Monday, 12 March 2012

Free music rules!

Am currently listening to The Ivory Chapel, by Rainwound. Stylistically a lot like Opeth, only mellower and less awe inspiring melodies. Also it appears to be one guy doing everything and putting it all together, which is pretty darned impressive but I can't help thinking he might get better with some more input. The real cool thing though is that he put all of his Rainwound output up for free download, so even if I didn't like it it cost me nothing. Seems like a lot of lower key metal bands are doing the same thing, and just using digital contribution boxes for those with means or inclination to donate. I'd do so myself but am unemployed at present, though when I have my own shit up and running I'll have to spread my token appreciation to all those whose work I've grabbed in the past couple of months.
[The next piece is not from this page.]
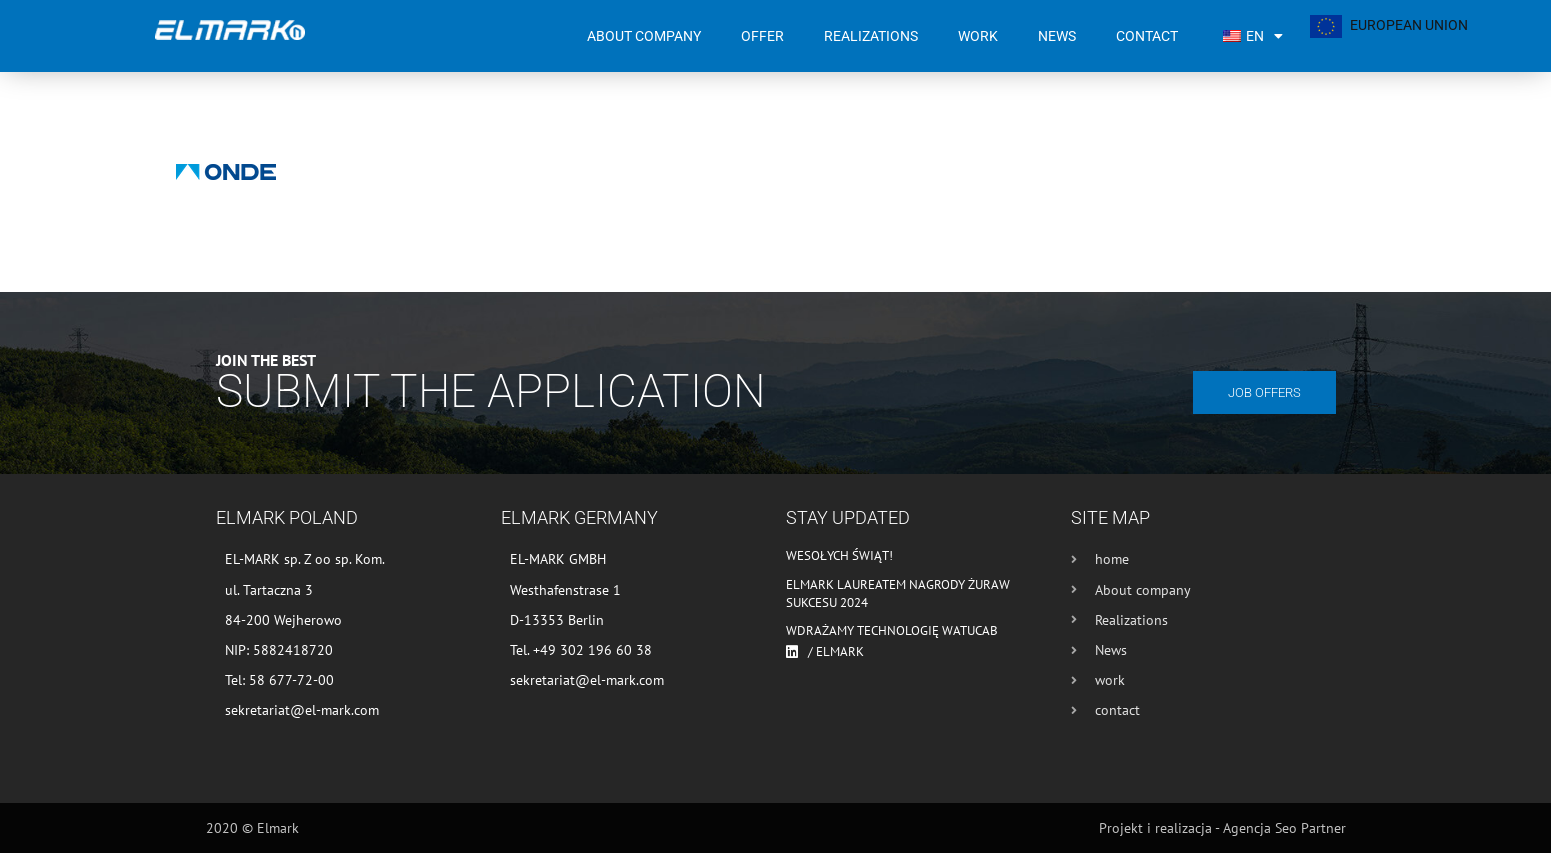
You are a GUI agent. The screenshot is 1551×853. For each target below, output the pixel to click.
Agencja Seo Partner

Especially helpful for me because I tend toward the esoteric in my tastes (pagan, Viking or experimental black metal, blackened folk metal, progressive melo-death, instrumental doom etc.) and the sort of bands that tend to make those kinds of metal tend to be on labels that tend towards charging more than I usually like to pay. So I gravitate to free music and so far its done me pretty well. I might even write more of a proper review of The Ivory Chapel after a few more listens (its 76 minutes long and one of those which tends to grow on you rather than make instant contact). In the meantime I recommend it, and cheers to Rainwound and all the other cool bands generous enough to be free from the machine!